#### WHAT NEEDS TO BE DONE:
It would help if you retyped the data exactly, leaving out the pictures.

┄┄┄┄┄┄┄┄┄┄┄┄┄┄┄┄┄┄┄┄

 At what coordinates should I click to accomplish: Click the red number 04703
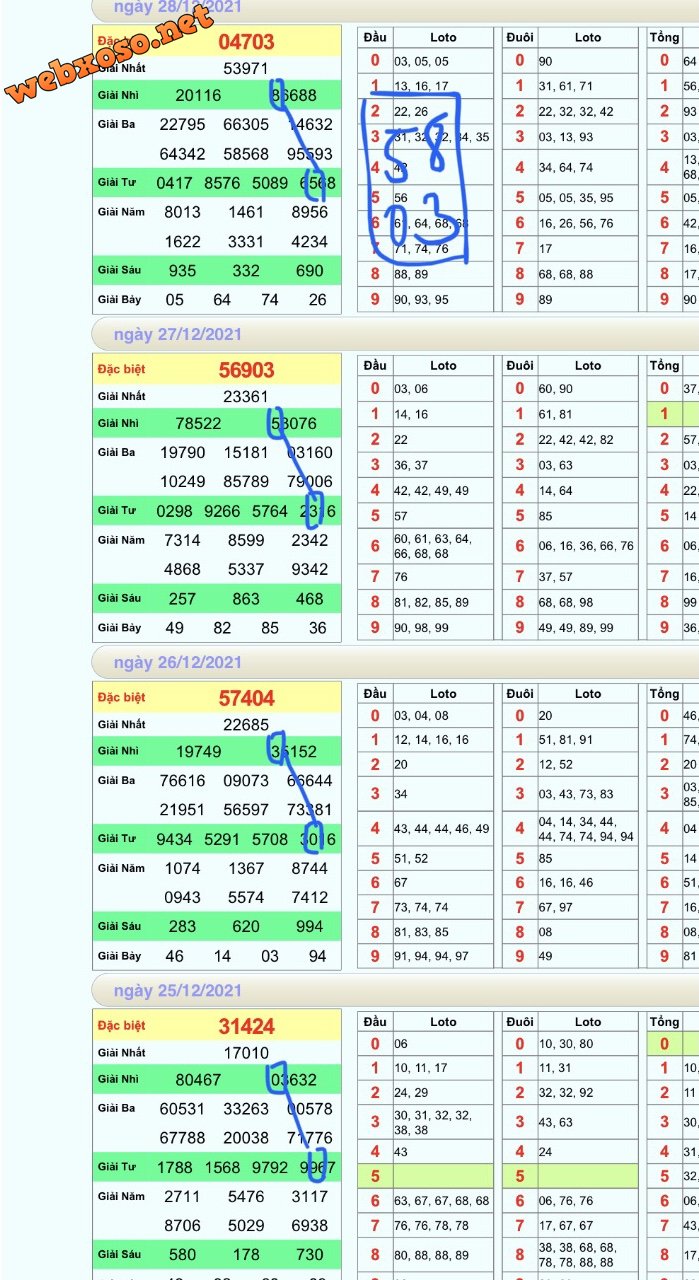coord(246,42)
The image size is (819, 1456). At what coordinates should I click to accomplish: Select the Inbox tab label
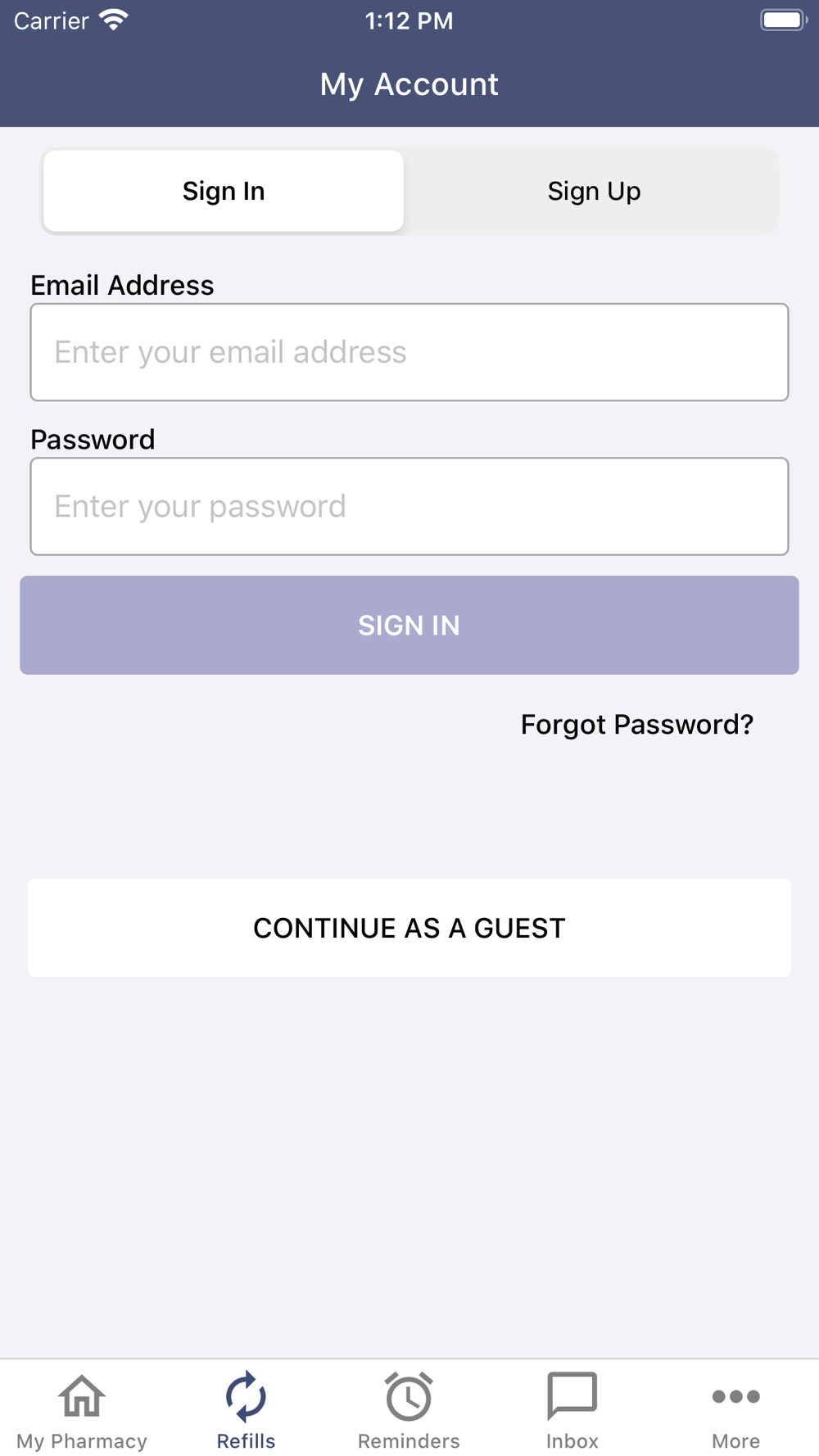(x=572, y=1440)
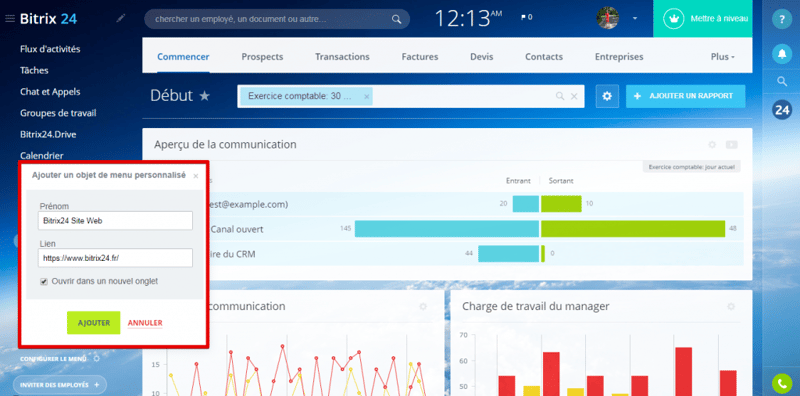Open Tâches in left menu
This screenshot has height=396, width=800.
tap(34, 70)
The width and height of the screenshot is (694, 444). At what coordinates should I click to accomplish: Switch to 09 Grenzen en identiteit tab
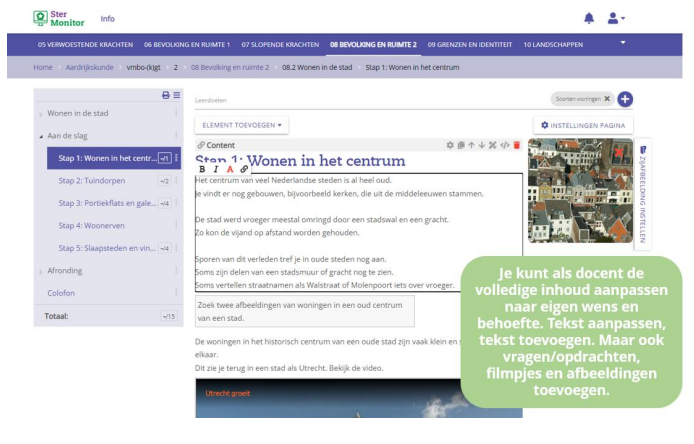(x=469, y=44)
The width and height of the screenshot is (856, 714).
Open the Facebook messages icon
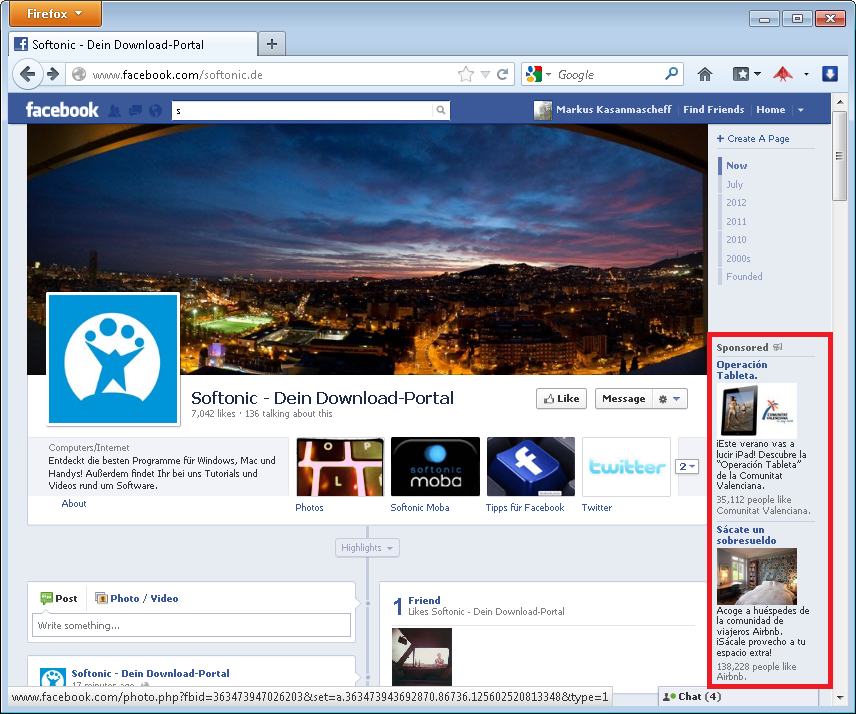pos(135,110)
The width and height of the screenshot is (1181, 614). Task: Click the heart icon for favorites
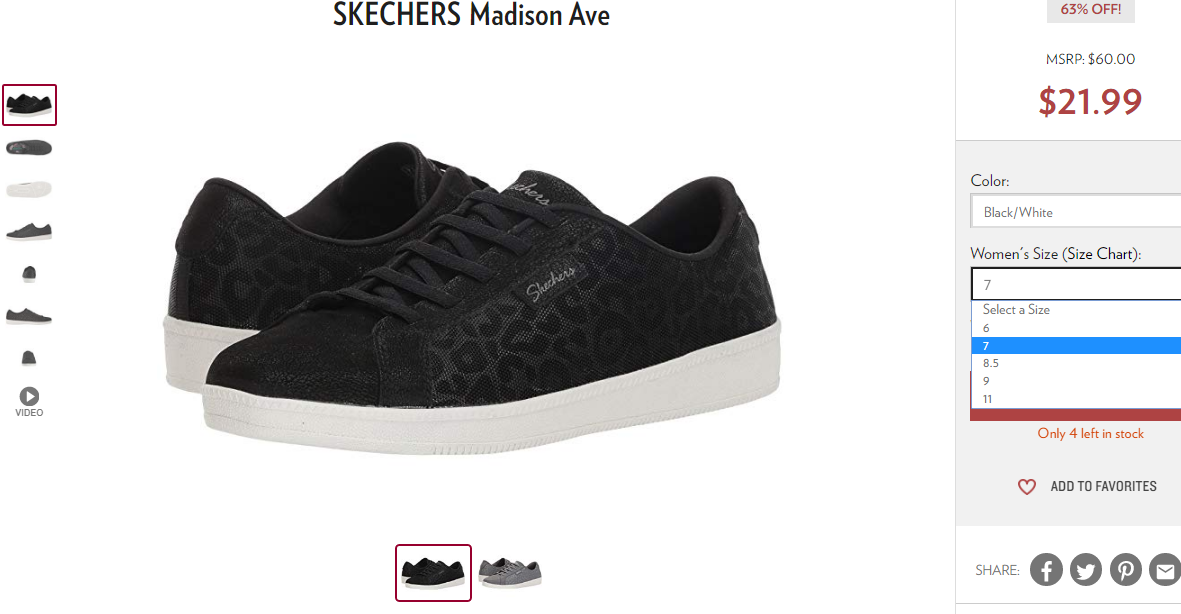(1027, 487)
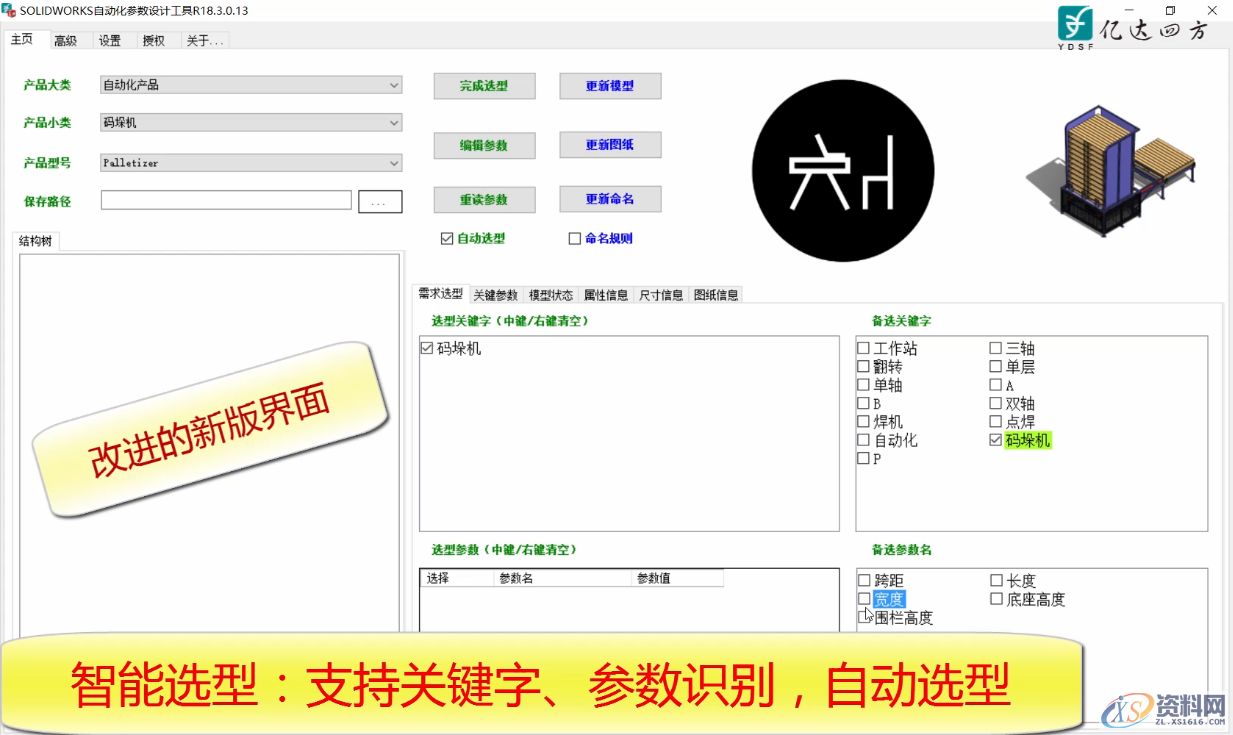Open the 产品型号 dropdown showing Palletizer
The image size is (1233, 735).
tap(395, 161)
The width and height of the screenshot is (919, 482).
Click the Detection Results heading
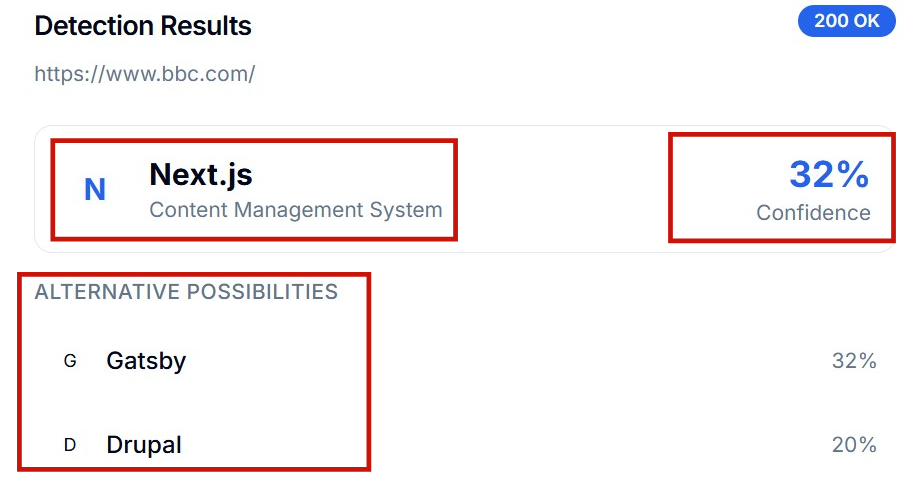click(x=143, y=26)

┄┄┄┄┄┄┄┄┄┄┄┄┄┄┄┄┄┄┄┄

#### EXPECTED ANSWER:
 At what coordinates should I click to accomplish: Click the red number 04703
coord(246,42)
The image size is (819, 1456). At what coordinates should I click to accomplish: Select the Inbox tab label
(x=572, y=1440)
Open Tâches in left menu
This screenshot has height=396, width=800.
tap(34, 70)
The width and height of the screenshot is (694, 444). At what coordinates should I click to accomplish: Switch to 09 Grenzen en identiteit tab
(x=469, y=44)
The width and height of the screenshot is (856, 714).
Open the Facebook messages icon
pos(135,110)
The width and height of the screenshot is (1181, 614). Task: Click the heart icon for favorites
(1027, 487)
Open the 产品型号 dropdown showing Palletizer
The image size is (1233, 735).
tap(395, 161)
The width and height of the screenshot is (919, 482).
Click the Detection Results heading
click(x=143, y=26)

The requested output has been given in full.